%%

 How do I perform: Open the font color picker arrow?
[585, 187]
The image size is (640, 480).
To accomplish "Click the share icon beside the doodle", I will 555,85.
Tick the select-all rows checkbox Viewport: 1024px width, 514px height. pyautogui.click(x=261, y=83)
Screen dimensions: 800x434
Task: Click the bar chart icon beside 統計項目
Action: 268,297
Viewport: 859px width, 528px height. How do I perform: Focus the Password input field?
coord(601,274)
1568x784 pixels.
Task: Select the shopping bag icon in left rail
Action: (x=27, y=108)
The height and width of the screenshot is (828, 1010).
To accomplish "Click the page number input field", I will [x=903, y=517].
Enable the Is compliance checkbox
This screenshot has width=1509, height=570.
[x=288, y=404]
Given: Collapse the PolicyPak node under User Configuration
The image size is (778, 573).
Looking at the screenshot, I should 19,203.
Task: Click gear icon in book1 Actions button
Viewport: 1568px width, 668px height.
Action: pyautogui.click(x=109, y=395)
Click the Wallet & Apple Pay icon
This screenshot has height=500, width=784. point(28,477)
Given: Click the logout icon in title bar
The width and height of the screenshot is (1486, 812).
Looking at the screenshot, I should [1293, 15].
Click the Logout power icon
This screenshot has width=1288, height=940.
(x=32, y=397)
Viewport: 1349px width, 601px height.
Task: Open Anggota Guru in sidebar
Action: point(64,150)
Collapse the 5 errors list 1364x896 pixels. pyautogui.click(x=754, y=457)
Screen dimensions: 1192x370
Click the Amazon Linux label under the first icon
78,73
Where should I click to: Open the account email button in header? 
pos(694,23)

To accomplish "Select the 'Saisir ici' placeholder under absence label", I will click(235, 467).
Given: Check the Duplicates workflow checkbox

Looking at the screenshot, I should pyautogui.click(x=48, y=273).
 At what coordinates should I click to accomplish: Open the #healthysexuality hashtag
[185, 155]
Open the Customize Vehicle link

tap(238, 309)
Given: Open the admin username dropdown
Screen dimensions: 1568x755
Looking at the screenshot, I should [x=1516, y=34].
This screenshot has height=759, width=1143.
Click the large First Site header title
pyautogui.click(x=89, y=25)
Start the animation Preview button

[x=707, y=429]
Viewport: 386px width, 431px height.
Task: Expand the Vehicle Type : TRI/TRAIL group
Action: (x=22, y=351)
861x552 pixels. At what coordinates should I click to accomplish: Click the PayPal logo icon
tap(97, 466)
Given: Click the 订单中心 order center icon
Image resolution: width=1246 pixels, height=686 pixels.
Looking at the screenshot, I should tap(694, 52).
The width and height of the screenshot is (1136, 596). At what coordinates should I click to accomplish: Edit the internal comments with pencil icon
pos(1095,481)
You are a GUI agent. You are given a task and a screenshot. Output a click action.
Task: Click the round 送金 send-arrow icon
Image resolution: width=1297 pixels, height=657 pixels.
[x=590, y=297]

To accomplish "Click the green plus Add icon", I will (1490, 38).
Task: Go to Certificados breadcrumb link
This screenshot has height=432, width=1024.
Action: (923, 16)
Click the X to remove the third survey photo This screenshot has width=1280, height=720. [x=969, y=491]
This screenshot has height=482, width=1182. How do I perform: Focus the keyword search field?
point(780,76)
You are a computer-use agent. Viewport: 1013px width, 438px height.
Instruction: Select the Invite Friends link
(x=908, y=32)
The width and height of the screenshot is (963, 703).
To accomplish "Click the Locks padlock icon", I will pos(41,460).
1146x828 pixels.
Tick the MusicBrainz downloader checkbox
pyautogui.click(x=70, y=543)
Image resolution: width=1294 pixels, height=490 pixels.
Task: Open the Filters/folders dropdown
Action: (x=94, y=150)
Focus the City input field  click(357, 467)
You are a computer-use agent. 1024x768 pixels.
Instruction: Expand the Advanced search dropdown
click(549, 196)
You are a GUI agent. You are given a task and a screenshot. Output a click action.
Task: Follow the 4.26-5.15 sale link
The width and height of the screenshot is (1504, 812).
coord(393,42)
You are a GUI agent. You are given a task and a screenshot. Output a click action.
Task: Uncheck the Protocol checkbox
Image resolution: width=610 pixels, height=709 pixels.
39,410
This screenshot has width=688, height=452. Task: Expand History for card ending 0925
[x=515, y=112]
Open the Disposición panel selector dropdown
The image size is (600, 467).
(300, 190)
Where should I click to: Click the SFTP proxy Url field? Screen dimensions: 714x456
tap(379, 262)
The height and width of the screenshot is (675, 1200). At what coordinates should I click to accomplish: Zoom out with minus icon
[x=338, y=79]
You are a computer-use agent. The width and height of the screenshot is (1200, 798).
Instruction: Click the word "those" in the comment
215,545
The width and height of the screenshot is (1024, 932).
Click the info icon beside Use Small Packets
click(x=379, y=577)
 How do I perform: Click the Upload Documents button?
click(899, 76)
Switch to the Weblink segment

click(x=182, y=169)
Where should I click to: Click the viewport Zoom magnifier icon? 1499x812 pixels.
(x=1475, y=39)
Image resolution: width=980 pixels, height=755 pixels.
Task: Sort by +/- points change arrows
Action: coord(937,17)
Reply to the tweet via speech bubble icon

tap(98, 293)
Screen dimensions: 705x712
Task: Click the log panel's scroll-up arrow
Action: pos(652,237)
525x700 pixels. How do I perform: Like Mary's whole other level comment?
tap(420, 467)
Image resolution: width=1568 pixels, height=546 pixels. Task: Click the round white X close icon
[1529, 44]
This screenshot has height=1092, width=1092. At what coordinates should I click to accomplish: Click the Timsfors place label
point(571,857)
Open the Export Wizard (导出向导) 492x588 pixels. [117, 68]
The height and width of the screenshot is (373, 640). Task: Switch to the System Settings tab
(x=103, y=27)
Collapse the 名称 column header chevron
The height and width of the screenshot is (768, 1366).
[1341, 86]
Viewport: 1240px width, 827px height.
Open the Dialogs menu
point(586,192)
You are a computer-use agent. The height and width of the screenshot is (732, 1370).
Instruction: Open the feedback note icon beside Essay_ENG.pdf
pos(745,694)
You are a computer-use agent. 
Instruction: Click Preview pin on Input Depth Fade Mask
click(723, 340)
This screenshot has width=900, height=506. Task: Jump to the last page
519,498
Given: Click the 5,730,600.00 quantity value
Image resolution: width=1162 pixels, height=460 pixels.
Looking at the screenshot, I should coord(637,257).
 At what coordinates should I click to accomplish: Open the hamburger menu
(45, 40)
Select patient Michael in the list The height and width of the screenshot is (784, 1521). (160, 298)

%%

Look through the data and show every line containing "computer".

- Answer to the exercise -
You are a computer-use agent. Viewport: 1013px width, 438px height.
You are a computer-use agent. 1024x768 pixels.
You are a computer-use agent. The width and height of the screenshot is (1200, 798).
You are a computer-use agent. The height and width of the screenshot is (732, 1370).
You are a computer-use agent. 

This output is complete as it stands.